*The problem:*
Every line from the one bearing "Click the Box Height spinner arrows" through the last line of the entries should be printed exactly, with no other output.
BEGIN
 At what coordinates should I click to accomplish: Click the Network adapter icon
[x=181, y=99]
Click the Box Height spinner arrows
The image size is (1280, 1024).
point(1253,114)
END
*Solution to this task:*
Click the Box Height spinner arrows
The image size is (1280, 1024).
point(1253,114)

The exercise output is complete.